ÜBUNGSAUFGABEN
[A] Welche Durchschnittsgeschwindigkeit wurde laut dem Textauszug zum sektoralen Fahrverbot in der Zone tatsächlich gemessen?
[B] Zählen Sie alle Fahrverbote und Geschwindigkeitsbegrenzungen auf, die der Textauszug zum sektoralen Fahrverbot erwähnt.
[C] Schreiben Sie den Textauszug zum sektoralen Fahrverbot im Anschluss an seinen letzten Satz fort.

Was die von der Kommission vorgeschlagenen Lösung betrifft, das Fahrverbot für Lastkraftwagen bestimmter Euro-Klassen auf solche anderer Klassen auszuweiten, ist der Gerichtshof der Auffassung, dass diese Normen die tatsächlichen Emissionen von Fahrzeugen in Bezug auf die Stickstoffoxide zuverlässig wiedergeben. Es ist nicht nachgewiesen, dass eine solche Ausweitung nicht ebenso wirksam zur Erreichung des angestrebten Ziels hätte beitragen können wie die Einführung des sektoralen Fahrverbots.

Was schließlich die Lösung angeht, die variable Geschwindigkeitsbegrenzung durch eine ständige Geschwindigkeitsbegrenzung auf 100 km/h zu ersetzen, folgt der Gerichtshof dem Argument der österreichischen Regierung nicht, wonach diese Maßnahme in der Praxis von den Benutzern der Straße nicht befolgt werde. In diesem Zusammenhang kann Österreich nicht die tatsächlich in dieser Zone gemessene Durchschnittsgeschwindigkeit von 103 km/h zugrunde legen, um die Auswirkungen der Einführung einer ständigen Geschwindigkeitsbegrenzung auf 100 km/h zu beurteilen. Vielmehr sei Österreich verpflichtet, die tatsächliche Befolgung dieser Begrenzung durch – erforderlichenfalls sanktionsbewehrte – Zwangsmaßnahmen zu gewährleisten. Daher weist die von der Kommission vorgeschlagene Lösung ein Verringerungspotenzial für Stickstoffdioxidemissionen auf, das Österreich nicht ausreichend berücksichtigt hat.

GESPEICHERTE DATENSÄTZE
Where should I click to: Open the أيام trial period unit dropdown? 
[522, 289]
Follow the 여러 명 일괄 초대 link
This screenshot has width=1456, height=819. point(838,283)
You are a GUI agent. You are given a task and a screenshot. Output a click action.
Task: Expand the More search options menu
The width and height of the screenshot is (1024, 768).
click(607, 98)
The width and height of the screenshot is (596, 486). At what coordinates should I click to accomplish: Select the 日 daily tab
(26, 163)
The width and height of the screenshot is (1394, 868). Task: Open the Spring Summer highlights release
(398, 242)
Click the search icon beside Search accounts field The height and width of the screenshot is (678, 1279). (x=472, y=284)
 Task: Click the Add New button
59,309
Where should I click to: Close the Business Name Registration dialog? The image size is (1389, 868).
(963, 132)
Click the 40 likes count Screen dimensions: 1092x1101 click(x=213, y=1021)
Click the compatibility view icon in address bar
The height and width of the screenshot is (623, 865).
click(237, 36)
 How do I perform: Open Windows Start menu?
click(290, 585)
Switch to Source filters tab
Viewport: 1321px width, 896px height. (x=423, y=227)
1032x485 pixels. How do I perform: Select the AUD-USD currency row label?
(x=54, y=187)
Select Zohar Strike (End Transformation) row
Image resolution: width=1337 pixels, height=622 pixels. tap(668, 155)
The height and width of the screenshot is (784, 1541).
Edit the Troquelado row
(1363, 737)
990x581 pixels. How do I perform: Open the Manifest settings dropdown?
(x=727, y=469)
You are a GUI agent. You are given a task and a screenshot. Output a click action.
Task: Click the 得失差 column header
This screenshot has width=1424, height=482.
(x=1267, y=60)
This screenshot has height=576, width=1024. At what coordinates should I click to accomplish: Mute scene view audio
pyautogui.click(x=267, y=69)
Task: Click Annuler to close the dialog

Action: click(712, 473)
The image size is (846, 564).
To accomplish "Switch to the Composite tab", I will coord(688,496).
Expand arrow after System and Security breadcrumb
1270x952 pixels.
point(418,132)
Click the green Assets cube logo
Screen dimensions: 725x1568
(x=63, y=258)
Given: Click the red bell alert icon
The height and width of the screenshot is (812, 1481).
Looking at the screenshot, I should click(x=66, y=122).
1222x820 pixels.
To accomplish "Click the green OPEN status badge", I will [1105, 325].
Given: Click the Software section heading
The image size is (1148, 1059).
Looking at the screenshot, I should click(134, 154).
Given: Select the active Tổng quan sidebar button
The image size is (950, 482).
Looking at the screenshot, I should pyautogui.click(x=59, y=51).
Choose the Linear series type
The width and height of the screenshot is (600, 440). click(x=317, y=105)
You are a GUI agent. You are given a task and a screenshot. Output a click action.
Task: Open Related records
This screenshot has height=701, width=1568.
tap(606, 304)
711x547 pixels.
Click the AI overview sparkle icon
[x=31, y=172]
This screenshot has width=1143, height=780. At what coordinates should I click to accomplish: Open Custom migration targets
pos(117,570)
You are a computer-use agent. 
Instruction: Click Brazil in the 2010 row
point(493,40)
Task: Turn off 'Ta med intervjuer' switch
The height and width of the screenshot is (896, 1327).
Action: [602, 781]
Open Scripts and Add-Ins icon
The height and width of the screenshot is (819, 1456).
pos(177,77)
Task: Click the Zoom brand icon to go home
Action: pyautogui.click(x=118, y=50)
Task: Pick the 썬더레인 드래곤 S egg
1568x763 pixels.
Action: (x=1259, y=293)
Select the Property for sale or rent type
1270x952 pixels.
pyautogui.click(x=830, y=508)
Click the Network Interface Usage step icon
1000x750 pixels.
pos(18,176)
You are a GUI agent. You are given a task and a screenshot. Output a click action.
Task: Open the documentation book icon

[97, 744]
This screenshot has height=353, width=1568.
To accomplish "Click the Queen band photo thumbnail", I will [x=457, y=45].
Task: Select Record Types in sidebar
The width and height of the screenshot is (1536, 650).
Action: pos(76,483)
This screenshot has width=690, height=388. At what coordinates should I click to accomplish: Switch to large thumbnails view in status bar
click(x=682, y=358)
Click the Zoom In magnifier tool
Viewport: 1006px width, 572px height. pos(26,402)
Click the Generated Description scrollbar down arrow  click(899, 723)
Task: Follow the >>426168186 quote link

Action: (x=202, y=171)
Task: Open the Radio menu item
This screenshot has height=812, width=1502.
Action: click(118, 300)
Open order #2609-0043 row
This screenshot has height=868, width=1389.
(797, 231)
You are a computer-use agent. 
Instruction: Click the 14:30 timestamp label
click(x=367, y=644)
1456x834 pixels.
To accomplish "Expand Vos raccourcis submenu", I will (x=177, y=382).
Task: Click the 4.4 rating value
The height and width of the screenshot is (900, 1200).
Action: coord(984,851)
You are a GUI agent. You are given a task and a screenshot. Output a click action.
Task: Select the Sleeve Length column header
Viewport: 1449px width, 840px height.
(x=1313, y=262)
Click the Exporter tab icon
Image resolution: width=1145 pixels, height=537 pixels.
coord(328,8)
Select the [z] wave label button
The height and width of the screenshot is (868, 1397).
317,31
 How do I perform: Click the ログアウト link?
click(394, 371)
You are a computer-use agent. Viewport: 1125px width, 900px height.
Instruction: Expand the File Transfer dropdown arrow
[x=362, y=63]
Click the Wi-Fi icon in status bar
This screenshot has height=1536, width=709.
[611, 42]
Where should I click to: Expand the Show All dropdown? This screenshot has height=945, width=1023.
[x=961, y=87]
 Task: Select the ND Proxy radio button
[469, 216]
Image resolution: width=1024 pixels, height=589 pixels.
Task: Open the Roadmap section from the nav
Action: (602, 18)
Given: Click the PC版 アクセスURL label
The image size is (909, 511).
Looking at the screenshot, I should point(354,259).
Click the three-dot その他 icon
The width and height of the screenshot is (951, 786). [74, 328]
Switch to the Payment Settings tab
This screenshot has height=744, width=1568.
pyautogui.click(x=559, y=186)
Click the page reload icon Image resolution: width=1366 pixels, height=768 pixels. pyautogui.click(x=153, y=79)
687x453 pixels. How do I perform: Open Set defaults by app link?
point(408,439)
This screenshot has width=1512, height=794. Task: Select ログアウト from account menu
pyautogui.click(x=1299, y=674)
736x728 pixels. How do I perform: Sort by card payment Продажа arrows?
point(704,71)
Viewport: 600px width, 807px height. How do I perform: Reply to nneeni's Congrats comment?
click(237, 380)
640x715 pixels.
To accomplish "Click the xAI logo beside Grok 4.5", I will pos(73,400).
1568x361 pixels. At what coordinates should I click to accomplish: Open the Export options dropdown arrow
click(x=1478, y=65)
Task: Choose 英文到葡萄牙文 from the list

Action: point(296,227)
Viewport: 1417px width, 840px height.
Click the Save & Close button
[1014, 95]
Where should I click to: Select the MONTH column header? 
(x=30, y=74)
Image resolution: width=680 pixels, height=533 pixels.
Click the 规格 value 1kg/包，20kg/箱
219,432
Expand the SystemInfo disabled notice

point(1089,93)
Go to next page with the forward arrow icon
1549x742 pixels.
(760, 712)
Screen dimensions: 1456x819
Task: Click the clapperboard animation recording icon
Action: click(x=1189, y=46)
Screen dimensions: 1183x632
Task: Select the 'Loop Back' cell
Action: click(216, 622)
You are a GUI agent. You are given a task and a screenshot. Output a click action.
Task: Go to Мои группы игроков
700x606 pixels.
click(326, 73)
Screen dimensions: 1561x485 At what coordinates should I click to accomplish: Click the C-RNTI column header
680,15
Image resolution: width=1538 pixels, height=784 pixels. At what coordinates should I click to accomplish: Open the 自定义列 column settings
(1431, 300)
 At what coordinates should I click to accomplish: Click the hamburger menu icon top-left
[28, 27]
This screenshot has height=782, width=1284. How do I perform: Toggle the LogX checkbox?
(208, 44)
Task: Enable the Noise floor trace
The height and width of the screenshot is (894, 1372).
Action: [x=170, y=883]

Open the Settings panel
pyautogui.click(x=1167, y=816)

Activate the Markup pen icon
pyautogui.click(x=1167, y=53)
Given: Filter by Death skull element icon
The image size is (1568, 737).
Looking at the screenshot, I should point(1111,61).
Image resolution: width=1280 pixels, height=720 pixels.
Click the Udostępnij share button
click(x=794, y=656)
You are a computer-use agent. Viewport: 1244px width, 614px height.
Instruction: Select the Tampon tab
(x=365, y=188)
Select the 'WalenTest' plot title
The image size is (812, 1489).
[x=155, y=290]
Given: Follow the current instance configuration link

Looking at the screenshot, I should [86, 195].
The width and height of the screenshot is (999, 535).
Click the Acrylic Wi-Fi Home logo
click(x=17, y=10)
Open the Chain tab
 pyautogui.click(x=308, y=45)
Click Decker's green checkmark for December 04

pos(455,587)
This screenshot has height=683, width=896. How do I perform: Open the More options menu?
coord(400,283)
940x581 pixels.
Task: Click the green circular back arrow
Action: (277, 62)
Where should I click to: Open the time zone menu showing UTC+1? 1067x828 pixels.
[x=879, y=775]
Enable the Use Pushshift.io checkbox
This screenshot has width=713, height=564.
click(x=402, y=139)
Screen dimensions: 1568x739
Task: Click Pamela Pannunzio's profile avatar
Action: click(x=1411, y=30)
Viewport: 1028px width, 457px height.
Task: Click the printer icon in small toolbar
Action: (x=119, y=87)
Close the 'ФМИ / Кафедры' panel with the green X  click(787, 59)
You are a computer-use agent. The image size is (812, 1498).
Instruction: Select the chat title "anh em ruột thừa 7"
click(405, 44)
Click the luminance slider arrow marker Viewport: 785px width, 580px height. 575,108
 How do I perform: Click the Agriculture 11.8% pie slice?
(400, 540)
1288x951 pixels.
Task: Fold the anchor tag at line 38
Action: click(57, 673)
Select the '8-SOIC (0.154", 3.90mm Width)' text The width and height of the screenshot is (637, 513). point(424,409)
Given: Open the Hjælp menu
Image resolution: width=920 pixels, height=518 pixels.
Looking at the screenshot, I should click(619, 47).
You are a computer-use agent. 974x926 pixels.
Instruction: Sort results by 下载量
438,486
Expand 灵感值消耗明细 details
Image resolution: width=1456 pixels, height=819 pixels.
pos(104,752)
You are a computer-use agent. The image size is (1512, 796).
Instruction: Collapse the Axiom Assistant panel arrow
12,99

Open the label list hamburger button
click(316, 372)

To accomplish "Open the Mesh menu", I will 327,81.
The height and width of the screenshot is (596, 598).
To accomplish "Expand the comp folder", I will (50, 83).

ANTWORTEN JE AUFGABE
[A] 103 km/h.

[B]
- das Fahrverbot für Lastkraftwagen bestimmter Euro-Klassen
- die Ausweitung dieses Fahrverbots auf Lastkraftwagen anderer Klassen
- das sektorale Fahrverbot
- die variable Geschwindigkeitsbegrenzung
- die ständige Geschwindigkeitsbegrenzung auf 100 km/h

[C]
Folglich stellt der Gerichtshof fest, dass Österreich den freien Warenverkehr dadurch unverhältnismäßig beschränkt hat, dass es ein sektorales Fahrverbot erlassen hat, ohne die Möglichkeit, auf weniger einschränkende Maßnahmen zurückzugreifen, ausreichend zu prüfen.

-----------------------------------------------------
1 Richtlinie 96/62/EG des Rates vom 27. September 1996 über die Beurteilung und die Kontrolle der Luftqualität (ABl. L 296, S. 55) und Richtlinie 1999/30/EG des Rates vom 22. April 1999 über Grenzwerte für Schwefeldioxid, Stickstoffdioxid und Stickstoffoxide, Partikel und Blei in der Luft (ABl. L 163, S. 41) in der durch die Entscheidung 2001/744/EG der Kommission vom 17. Oktober 2001 (ABl. L 278, S. 35) geänderten Fassung. Diese Richtlinien wurden mit Wirkung vom 11. Juni 2010 durch die Richtlinie 2008/50/EG des Europäischen Parlaments und des Rates vom 21. Mai 2008 über Luftqualität und saubere Luft für Europa (ABl. L 152, S. 1) aufgehoben. In Anbetracht des entscheidungserheblichen Zeitraums bleiben sie jedoch auf die vorliegende Rechtssache anwendbar.
2 Urteil des Gerichtshofs vom 15. November 2005, Kommission/Österreich (C-320/03), vgl. auch Pressemitteilung 97/05.
3 Europäische Emissionsnormen („Euro-Normen“).

_____________________________________
HINWEIS: Eine Vertragsverletzungsklage, die sich gegen einen Mitgliedstaat richtet, der gegen seine Verpflichtungen aus dem Unionsrecht verstoßen hat, kann von der Kommission oder einem anderen Mitgliedstaat erhoben werden. Stellt der Gerichtshof die Vertragsverletzung fest, hat der betreffende Mitgliedstaat dem Urteil unverzüglich nachzukommen.

Ist die Kommission der Auffassung, dass der Mitgliedstaat dem Urteil nicht nachgekommen ist, kann sie erneut klagen und finanzielle Sanktionen beantragen. Hat ein Mitgliedstaat der Kommission die Maßnahmen zur Umsetzung einer Richtlinie nicht mitgeteilt, kann der Gerichtshof auf Vorschlag der Kommission jedoch bereits mit dem ersten Urteil Sanktionen verhängen.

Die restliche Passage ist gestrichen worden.